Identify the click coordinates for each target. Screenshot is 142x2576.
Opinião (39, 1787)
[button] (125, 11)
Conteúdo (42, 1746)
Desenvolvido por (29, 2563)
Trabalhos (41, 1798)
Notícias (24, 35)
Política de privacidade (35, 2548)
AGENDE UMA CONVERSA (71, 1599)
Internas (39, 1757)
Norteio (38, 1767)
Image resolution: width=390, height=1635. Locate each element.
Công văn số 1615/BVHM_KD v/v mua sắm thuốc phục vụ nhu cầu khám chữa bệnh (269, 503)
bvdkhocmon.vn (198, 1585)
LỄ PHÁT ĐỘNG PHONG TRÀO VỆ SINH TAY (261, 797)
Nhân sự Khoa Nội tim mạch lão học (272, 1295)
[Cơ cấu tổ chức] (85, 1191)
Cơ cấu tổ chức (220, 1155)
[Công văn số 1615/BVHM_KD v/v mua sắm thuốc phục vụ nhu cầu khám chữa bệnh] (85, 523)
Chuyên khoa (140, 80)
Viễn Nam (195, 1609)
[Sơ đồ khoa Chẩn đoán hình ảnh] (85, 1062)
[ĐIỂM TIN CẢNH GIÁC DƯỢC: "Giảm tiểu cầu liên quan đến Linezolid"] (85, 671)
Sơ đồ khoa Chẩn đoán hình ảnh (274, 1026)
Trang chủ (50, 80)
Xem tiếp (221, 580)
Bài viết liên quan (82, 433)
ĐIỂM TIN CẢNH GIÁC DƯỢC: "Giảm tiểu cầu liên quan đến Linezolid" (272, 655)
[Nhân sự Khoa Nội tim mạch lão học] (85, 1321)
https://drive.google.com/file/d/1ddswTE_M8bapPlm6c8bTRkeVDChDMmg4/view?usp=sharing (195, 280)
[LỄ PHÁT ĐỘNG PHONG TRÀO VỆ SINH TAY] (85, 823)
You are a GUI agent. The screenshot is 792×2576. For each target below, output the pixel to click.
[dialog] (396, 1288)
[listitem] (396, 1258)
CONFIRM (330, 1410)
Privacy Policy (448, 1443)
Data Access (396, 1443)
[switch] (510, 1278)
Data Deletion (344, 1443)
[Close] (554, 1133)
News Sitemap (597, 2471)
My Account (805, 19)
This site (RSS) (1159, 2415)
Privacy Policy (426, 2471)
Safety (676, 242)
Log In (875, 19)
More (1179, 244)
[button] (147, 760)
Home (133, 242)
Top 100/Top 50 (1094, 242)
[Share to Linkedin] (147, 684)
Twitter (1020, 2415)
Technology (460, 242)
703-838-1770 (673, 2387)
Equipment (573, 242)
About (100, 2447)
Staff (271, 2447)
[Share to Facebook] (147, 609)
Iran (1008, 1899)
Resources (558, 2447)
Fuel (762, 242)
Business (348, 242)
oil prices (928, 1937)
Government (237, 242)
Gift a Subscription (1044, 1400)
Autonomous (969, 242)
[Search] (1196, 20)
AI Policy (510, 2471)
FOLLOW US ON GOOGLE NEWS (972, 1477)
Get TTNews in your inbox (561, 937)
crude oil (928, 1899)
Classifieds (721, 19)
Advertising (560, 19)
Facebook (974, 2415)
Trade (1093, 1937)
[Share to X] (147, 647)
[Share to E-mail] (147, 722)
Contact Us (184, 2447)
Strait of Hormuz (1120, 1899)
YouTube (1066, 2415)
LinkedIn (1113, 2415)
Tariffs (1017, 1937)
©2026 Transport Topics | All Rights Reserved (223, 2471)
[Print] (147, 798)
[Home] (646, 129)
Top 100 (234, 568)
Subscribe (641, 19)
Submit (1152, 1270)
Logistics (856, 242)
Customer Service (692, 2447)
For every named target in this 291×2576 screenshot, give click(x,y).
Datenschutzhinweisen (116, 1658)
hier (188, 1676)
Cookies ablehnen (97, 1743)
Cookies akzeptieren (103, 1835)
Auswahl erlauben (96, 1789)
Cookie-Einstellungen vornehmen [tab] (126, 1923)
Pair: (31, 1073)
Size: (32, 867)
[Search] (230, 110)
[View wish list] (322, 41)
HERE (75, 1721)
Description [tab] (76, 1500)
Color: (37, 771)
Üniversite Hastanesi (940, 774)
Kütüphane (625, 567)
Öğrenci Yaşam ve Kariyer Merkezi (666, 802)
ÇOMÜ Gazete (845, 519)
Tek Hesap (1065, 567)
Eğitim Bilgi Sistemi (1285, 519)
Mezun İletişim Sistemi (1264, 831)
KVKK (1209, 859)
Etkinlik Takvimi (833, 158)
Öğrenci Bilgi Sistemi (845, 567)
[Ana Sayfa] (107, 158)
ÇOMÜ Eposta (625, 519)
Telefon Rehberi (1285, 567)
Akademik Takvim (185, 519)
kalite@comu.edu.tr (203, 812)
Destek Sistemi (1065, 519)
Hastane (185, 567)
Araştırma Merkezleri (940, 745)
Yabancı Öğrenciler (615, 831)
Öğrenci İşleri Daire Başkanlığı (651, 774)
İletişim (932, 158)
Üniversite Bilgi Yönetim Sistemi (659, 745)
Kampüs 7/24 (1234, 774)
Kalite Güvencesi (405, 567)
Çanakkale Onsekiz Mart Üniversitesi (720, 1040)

· · · · ·

WHAT TO PRODUCE :: Using the entries above, give again exactly the lines from the line holding "Log In (875, 19)" through the line holding "Business (348, 242)". Include both end lines and nothing else.

EXERCISE ANSWER ::
Log In (875, 19)
More (1179, 244)
[button] (147, 760)
Home (133, 242)
Top 100/Top 50 (1094, 242)
[Share to Linkedin] (147, 684)
Twitter (1020, 2415)
Technology (460, 242)
703-838-1770 (673, 2387)
Equipment (573, 242)
About (100, 2447)
Staff (271, 2447)
[Share to Facebook] (147, 609)
Iran (1008, 1899)
Resources (558, 2447)
Fuel (762, 242)
Business (348, 242)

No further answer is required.